Kelly indicates how the specialised support she received during her 4th pregnancy was a total mismatch with what she needed and how she felt really torn down by it:

“I remember I was very nervous attending MOMS as my weight was the highest it had ever been. In a group setting with 7 other women, we spent an hour listening to a midwife (who was morbidly obese himself) how to eat healthy, exercise more throughout pregnancy and how we were all expected to lose weight moving forward. It was an awful experience and most of us left in tears. I refused to attend any more sessions and wanted to stay away from anyone who was commenting on my weight. In my opinion this could have been an ideal opportunity to offer tailored information, education, and support to a vulnerable group of women thereby taking into consideration their needs and listening to their voices. However, this experience had such a negative impact on my mental health and it certainly contributed negatively to the ongoing eating disorder I already struggled with”.

Research highlights the importance of adequate support, showing that women who return to the weight they were before being pregnant, within 6 months of giving birth, are less likely to experience physical and mental health challenges5. Therefore, supporting women in both a healthy lifestyle as well as making them feel good about themselves is important to prevent long-term health problems and provide the best start for the entire family.

What should support look like? A Call for Change

According to Kelly healthcare should focus on preventative approaches and implement interventions at specific time points during and after pregnancy. Sustainability of healthy lifestyle habits need to be formed to ensure long-term behaviour change. As she stresses, pregnancy is an ideal opportunity to offer support to women regarding nutrition, how weight gain is linked to poor mental health and what support is available through signposting. Care during and after pregnancy should be more focussed on women’s health alongside babies’ health.

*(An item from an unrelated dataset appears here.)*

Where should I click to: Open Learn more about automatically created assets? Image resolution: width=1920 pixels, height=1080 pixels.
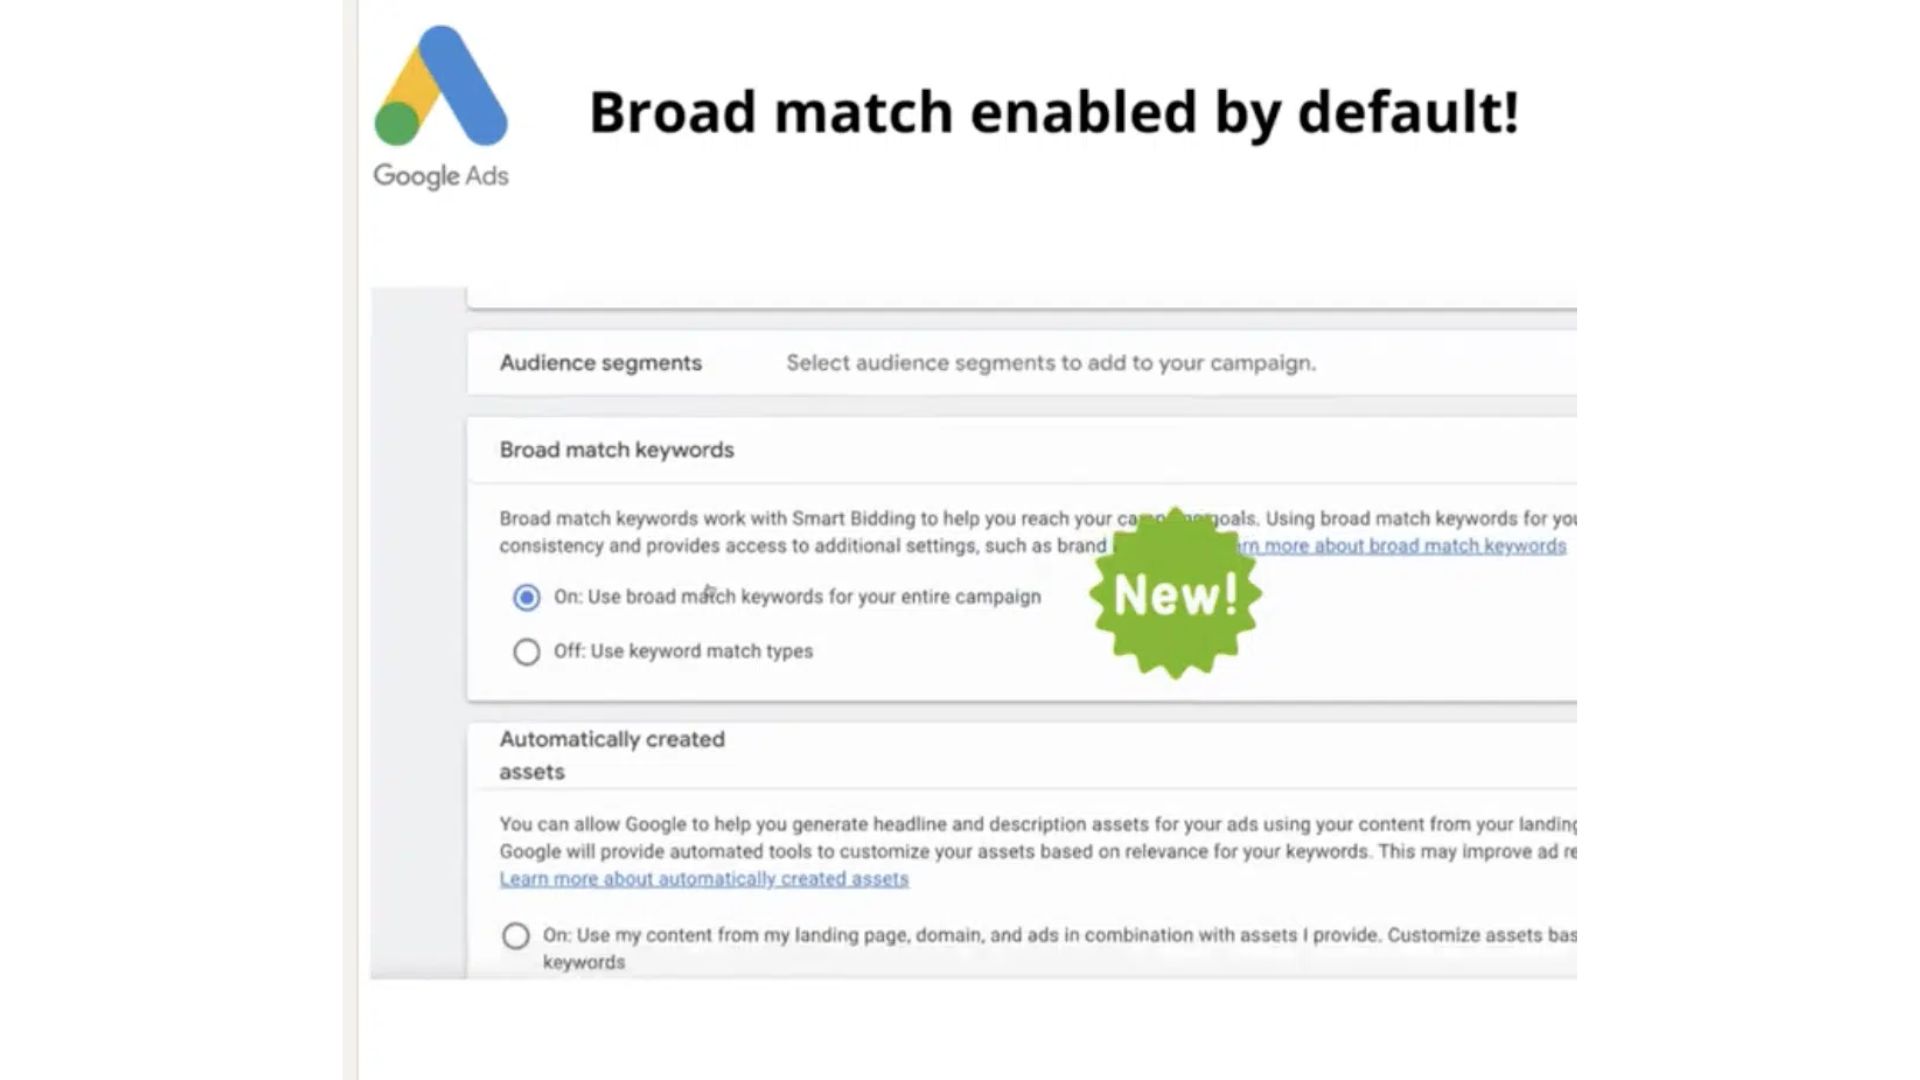pos(704,879)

To prevent a mismatch in support and women’s needs, support should be co-produced with mothers and offered during pregnancy as mothers seem to be more receptive for healthcare messages especially given they can positively influence outcomes of their unborn baby. As previously suggested by the PPIE members, content needs to be fine-tuned to their needs (e.g., e.g., postpartum exercises, exchange of easy and healthy recipes, coping with low mood) and engagement strategies (e.g., icon-based, rewards, new regular content) should be implemented on a digital platform. Future research can then look into how effective this type of support would be in improving mother’s health and wellbeing.


References

ferences

  1. Ritchie, H., Mathieu, E., & Roser, M. (2024). How many people die and how many are born each year?. Our world in Data.
  2. Office for National Statistics (2020, 2021). Dataset births in England and Wales and childbearing for women born in different years [cited 2022 Sep 2]. Available from: shorturl.at/ajF23 and shorturl.at/eNQX9
  3. Gore, S. A., Brown, D. M., & West, D. S. (2003). The role of postpartum weight retention in obesity among women: A review of the evidence. Ann Behav Med26, 149-159.
  4. Ziauddeen, N., Huang, J. Y., Taylor, E., Roderick, P. J., Godfrey, K.M. et al. (2022). Interpregnancy weight gain and childhood obesity: Analysis of a UK population-based cohort. Int J Obes46, 211-219.
  5. McKinley, M. C., Allen-Walker, V., McGirr, C., Rooney, C., & Woodside, J. V. (2018). Weight loss after pregnancy: challenges and opportunities. Nutr Res Rev31, 225-238.